Standing again on this rich green earth touched a soft place inside him. As much as he worked to close every door to their past, as much as he strove to move beyond each one of her heartbreaking deaths—some mattered more than others. He was surprised at how clearly he still recalled their time in the South of England.
But Daniel wasn’t here on holiday. He wasn’t here to fall in love with the beautiful copper trader’s daughter. He was here to stop a reckless girl from getting so lost in the dark moments of her past that it killed her. He was here to help her undo their curse, once and for all.
He started the long walk toward town.
It was a warm and lazy summer evening in Helston. Out on the streets, ladies in bonnets and lace-trimmed gowns spoke in low, polite voices to the linen-suited men whose arms they held. Couples paused in front of shop windows. They lingered to speak with their neighbors. They stopped on street corners and took ten minutes to say goodbye.
Everything about these people, from their attire to the pace of their strolling, was so infuriatingly slow. Daniel could not have felt more at odds with the passersby on the street.

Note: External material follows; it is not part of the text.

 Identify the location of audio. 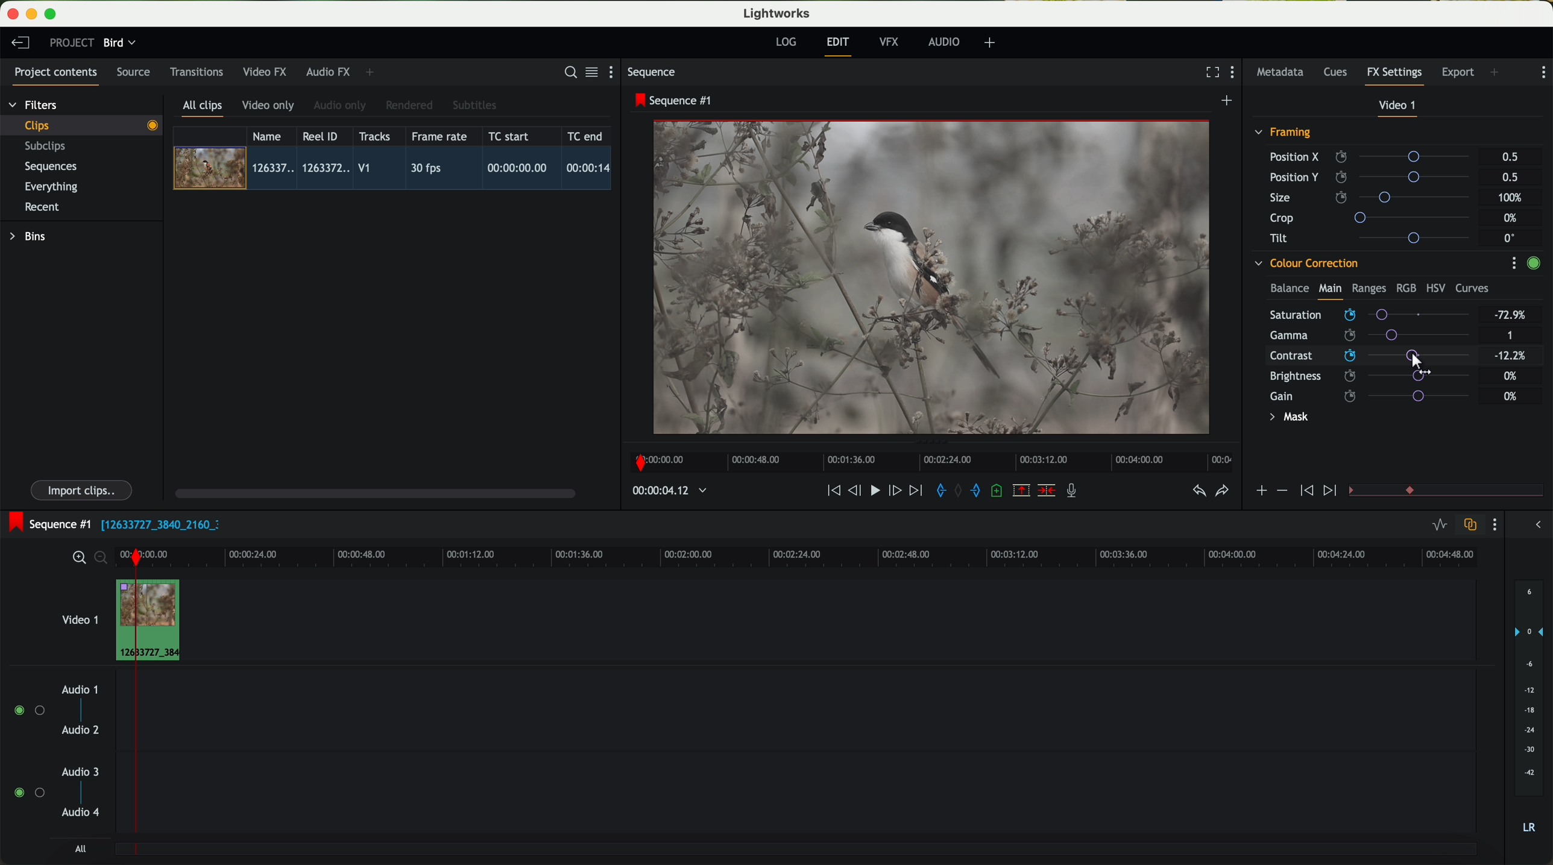
(944, 42).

His wings, hidden beneath his coat, burned with his impatience as he waded through the people. There was one fail-safe place where he knew he could find Lucinda—she visited the gazebo in his patron’s back garden most evenings just after dusk. But where he might find Luce—the one hopping in and out of Announcers, the one he needed to find—that, there was no way of knowing.
The other two lives Luce had stumbled into made some sense to Daniel. In the grand scheme, they were … anomalies. Past moments when she had come close to unraveling the truth of their curse just before she died. But he couldn’t figure out why her Announcer had brought her here.